Loosing Shakespeare

I’ve been reading The Book of Lost Books on my lunch breaks and it’s fascinating stuff. Take for example, the lost Shakespeare play, Cardenio.

Cardenio was known to have been performed at least on one occasion in 1613, by the King’s Men, the London troupe that Shakespeare wrote most of his plays for. The text was attributed to both William Shakespeare and John Fletcher, a playwright of equal fame during the time. Not much was known about the story of Cardinio, other than that it was thought to be a loose adaptation of an episode from Don Quixote, the first English translation of which had reached London in 1612.

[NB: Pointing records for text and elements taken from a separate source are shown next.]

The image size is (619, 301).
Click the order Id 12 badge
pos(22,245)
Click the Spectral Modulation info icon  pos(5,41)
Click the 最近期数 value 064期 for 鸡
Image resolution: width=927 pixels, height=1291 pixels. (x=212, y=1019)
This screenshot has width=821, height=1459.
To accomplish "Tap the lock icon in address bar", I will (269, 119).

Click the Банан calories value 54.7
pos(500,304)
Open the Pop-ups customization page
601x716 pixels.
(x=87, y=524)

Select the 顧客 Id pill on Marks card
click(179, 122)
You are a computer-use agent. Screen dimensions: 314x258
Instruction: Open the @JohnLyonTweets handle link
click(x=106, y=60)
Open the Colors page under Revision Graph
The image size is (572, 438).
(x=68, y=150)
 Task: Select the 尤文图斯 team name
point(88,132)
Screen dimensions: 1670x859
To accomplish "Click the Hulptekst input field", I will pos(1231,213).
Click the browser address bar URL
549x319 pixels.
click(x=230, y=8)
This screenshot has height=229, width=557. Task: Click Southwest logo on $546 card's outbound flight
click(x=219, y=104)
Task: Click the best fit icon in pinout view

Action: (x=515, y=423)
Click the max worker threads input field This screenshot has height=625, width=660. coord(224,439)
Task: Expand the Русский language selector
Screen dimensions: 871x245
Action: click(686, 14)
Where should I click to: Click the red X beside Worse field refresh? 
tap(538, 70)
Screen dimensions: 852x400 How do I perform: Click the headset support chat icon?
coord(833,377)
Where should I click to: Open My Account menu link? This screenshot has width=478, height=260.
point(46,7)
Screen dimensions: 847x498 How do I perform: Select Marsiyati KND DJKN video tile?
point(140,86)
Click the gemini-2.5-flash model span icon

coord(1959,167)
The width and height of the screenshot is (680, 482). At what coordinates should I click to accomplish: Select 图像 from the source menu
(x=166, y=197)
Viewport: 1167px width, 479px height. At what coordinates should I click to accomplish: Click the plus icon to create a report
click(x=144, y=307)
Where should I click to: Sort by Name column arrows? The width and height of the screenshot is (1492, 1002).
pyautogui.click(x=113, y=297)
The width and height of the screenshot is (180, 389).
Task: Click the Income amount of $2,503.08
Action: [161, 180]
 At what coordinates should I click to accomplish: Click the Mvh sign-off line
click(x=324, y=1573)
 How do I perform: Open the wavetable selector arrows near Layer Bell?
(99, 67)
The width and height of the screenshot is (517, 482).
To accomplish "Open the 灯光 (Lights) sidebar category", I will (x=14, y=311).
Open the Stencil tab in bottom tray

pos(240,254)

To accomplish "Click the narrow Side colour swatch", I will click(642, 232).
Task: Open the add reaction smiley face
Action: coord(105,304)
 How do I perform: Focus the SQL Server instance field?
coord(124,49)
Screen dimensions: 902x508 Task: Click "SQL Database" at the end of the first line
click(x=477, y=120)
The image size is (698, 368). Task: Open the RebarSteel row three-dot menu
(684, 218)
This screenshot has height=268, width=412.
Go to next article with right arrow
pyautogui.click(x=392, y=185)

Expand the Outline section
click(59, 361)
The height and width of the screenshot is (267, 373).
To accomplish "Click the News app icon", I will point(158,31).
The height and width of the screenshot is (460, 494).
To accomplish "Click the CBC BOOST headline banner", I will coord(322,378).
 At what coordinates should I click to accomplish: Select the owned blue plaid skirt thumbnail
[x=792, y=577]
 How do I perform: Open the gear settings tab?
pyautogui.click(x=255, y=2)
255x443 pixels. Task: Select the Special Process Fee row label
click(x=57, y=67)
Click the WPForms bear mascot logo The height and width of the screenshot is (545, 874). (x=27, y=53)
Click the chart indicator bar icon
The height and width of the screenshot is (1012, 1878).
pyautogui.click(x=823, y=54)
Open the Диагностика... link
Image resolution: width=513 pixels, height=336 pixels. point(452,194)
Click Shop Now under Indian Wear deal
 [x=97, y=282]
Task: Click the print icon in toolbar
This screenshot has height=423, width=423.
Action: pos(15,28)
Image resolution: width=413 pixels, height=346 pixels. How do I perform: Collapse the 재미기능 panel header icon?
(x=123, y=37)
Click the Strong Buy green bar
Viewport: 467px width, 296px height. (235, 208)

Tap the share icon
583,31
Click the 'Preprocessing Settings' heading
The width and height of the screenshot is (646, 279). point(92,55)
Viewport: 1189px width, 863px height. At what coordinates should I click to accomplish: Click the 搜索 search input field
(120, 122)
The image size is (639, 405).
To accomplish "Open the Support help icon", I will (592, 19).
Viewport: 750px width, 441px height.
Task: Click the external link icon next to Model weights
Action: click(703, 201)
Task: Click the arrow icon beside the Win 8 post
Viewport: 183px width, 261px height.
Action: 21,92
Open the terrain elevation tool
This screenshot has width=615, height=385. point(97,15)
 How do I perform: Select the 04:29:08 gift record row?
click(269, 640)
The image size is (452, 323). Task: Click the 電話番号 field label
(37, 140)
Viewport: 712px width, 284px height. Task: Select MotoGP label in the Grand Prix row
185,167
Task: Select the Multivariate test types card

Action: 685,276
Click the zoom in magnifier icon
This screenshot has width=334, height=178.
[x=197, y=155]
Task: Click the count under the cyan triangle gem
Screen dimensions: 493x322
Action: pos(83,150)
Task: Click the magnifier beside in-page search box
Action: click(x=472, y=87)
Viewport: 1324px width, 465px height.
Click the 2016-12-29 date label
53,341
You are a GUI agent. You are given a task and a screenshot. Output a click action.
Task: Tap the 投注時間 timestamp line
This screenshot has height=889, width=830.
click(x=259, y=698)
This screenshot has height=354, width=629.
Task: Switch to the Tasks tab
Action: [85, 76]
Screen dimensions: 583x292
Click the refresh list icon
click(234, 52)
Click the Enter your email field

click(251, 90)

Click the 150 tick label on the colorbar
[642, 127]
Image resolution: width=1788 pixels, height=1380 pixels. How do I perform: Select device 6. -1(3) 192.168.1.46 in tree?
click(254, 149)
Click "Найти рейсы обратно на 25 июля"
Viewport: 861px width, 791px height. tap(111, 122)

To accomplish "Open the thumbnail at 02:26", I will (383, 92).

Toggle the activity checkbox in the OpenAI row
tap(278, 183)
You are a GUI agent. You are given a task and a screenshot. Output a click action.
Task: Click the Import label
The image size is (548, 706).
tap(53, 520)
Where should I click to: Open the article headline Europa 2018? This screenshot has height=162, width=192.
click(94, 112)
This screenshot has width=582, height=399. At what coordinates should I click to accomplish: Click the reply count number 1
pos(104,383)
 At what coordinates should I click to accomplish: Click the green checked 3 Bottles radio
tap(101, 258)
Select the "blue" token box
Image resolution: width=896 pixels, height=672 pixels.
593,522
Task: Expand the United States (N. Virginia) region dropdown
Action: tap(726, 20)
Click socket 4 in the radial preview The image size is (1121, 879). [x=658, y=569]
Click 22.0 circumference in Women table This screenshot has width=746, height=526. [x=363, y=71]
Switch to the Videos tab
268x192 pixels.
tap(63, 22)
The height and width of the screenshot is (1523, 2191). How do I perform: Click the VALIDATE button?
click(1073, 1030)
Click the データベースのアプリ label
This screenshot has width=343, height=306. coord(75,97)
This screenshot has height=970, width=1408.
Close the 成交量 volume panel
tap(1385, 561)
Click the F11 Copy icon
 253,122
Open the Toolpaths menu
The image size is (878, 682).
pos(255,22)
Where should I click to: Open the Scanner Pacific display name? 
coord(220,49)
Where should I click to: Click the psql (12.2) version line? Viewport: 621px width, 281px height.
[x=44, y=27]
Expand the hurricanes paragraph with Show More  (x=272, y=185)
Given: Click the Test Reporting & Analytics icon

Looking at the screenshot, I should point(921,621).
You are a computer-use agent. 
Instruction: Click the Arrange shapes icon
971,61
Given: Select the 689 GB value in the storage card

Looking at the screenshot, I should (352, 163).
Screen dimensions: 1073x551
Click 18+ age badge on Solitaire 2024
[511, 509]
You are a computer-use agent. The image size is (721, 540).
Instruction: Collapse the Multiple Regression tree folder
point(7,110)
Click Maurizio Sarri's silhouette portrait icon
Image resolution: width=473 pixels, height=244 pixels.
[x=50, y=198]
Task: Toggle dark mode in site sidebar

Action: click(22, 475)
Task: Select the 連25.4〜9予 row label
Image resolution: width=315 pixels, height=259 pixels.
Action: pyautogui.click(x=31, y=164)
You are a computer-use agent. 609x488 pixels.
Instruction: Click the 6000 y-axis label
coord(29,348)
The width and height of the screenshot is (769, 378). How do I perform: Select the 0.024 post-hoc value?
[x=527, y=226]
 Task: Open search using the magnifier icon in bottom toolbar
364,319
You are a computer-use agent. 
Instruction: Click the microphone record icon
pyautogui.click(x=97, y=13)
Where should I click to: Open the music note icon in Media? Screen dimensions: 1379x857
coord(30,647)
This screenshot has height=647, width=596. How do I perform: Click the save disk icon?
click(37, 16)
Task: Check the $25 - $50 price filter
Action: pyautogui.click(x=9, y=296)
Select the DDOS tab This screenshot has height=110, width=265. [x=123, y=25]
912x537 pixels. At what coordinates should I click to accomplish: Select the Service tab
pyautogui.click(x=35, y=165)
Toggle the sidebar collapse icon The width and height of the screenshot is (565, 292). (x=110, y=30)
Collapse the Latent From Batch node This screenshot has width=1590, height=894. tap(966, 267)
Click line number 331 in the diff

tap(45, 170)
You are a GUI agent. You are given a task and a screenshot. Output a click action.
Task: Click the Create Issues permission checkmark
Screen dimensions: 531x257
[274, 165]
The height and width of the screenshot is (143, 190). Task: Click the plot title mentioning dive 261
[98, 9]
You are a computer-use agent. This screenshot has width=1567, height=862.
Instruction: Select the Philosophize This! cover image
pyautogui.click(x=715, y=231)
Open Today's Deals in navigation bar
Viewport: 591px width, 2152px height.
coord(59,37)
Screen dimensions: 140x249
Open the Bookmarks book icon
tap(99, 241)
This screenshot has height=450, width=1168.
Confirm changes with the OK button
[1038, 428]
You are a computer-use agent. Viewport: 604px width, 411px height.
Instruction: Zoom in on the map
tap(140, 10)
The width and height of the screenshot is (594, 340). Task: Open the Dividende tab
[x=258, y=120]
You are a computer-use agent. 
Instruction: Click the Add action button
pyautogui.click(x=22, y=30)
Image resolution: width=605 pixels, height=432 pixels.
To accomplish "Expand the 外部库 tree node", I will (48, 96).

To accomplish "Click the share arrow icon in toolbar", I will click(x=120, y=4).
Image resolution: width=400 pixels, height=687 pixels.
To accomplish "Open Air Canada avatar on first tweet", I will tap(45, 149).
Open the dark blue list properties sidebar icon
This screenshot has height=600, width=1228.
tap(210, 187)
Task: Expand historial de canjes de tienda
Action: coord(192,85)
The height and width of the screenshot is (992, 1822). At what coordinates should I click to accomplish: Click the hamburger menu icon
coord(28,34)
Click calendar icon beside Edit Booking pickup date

In 1727, Lewis Theobald, a well known Shakespearean scholar and editor, claimed to have obtained three Restoration-era manuscripts of an unnamed play by Shakespeare, which he edited (with improvements) and released under the title Double Falshood. This had hardly settled the matter of the missing Shakespeare by any means, as Theobald refused to show anyone the three manuscripts that he claimed as his source and they were later thought destroyed in a fire in 1806.

What’s more fascinating than this is that we have as many of Shakespeare’s plays as we do. Given the fragility of paper and our generally moist climate, and the habit of religious fanatics for burning everything that disagrees with their narrow minded fairy tales, it’s amazing any literature has survived this long.

The old claims of bias against non western literature is silly in the face of all this. It’s not that academics or librarians have discarded non-European literature, it’s that so little of any literature has survived. It’s only by chance that some of Europe’s literary heritage managed to be preserved at all and we should appreciate what we have, not fret over why this or that piece was lost.